It is exactly 2 years since I wrote a post entitled ‘Adieu Labour – the end of a personal political era‘. This post described my disenchantment with the Labour Party at the time, and my decision to join the LibDems, after 2 years of being a member of no party. At the time I could really see no way back to Labour (for me), and genuinely believed some kind of realignment of the centre left in UK politics might become a reality. Thinking back to 26 July 2015, it was slightly less than a year before the Euro referendum, and like many, I expected a Remain result. I also expected Cameron’s government to run full term, to 2020. Fast forward a year, and the disastrous Brexit result, and then a year later, Theresa May’s snap election, and the whole political landscape looks very different. While Vince Cable will undoubtedly be a good leader for the LibDems, possibly even encouraging some social democratic thinking in the party, it will take a long time for that to have an impact, and time is something we don’t have!

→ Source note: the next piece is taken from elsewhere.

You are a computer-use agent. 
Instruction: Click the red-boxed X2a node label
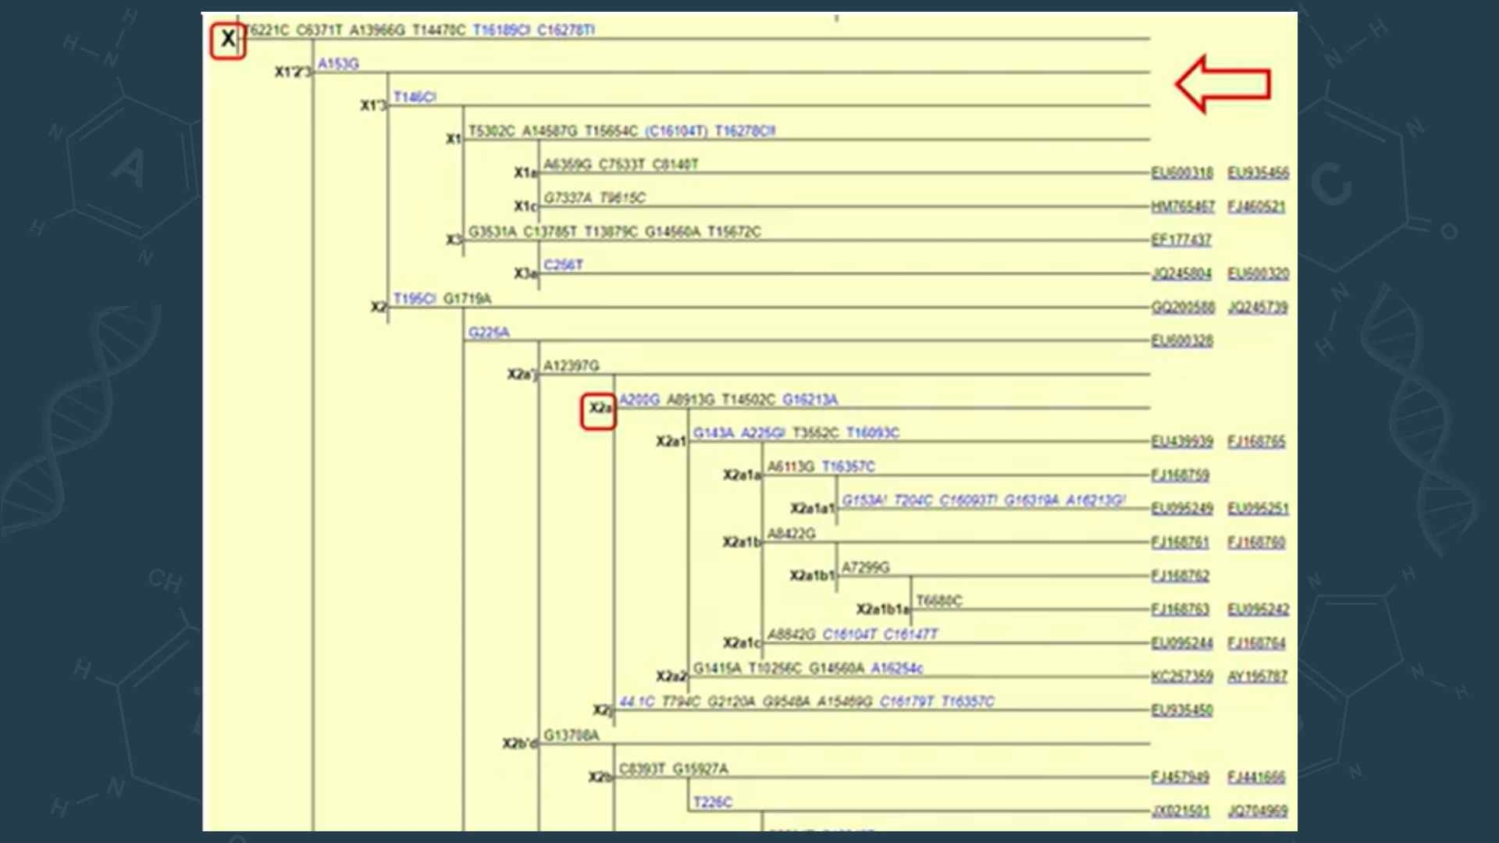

As it is, May’s government continues to hobble along, supported by the DUP. Labour did very well in the election, and although I did question at the time whether some of the promises made were deliverable, they are still the best placed party to win a future election, and to make a difference. I have some political differences with Jeremy Corbyn, but Labour is still a ‘broad church’, with a wide range of views represented. Chuka Ummuna, for example, strongly advocates remaining in the single market, and my local MP, Paul Farrelly, has been consistently strongly pro-Europe.

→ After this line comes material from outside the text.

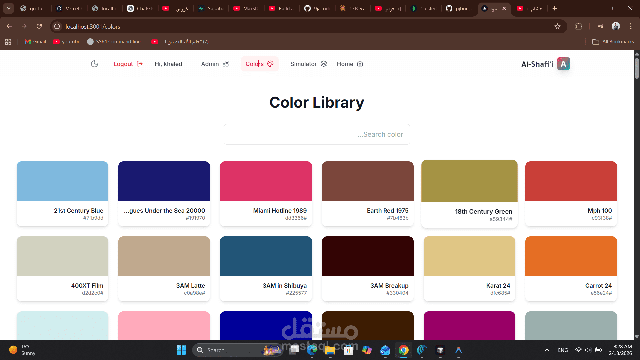
Task: Open the Admin dashboard menu item
Action: click(x=215, y=64)
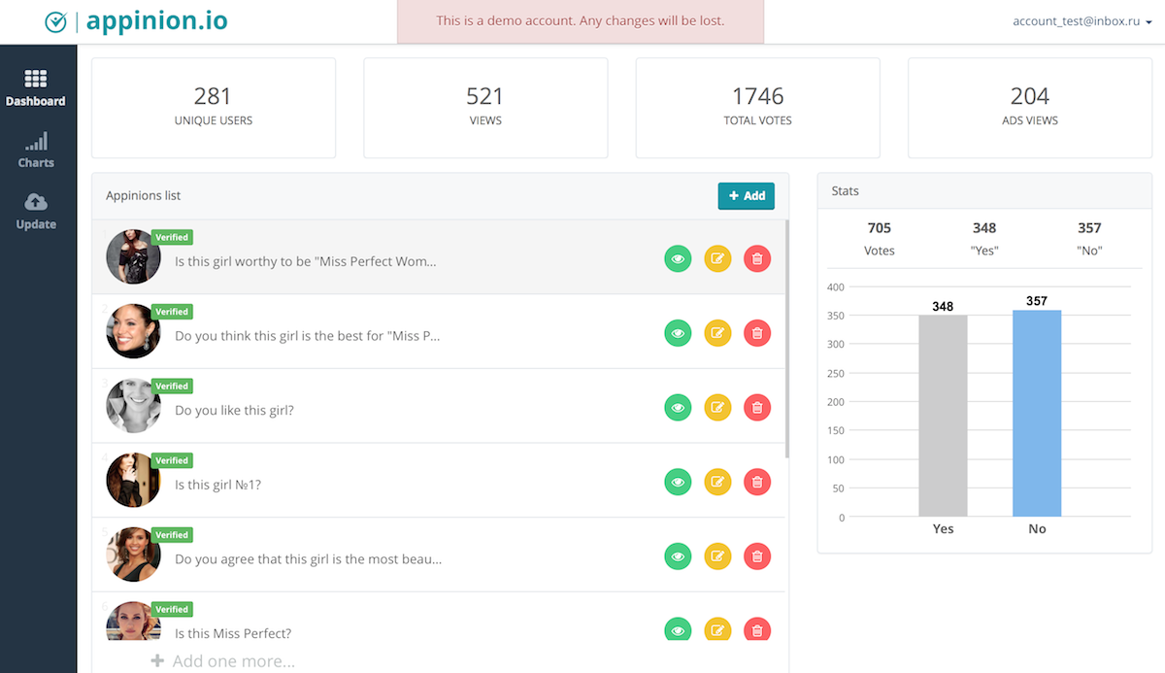This screenshot has height=673, width=1165.
Task: Delete the "Miss Perfect Wom..." first appinion
Action: tap(757, 258)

The upshot of all this is that I have left the LibDems and re-joined Labour. I want to do what I can to help them win a future election, as, in my opinion the country has had enough of the ‘pay the deficit or bust’ policies of the Tories. Unfortunately the LibDems have no realistic chance of any kind of influence at the moment, although I am grateful to them for having me for two years, during which time I had a lot of interesting discussions, particularly with George Kendall when we set up the Social Democrat Group.
So, somewhat unexpectedly, a new era starts. Having got involved locally with the LibDems, something I never did before with Labour, I will almost certainly do something similar locally with Labour. Interesting times lie ahead.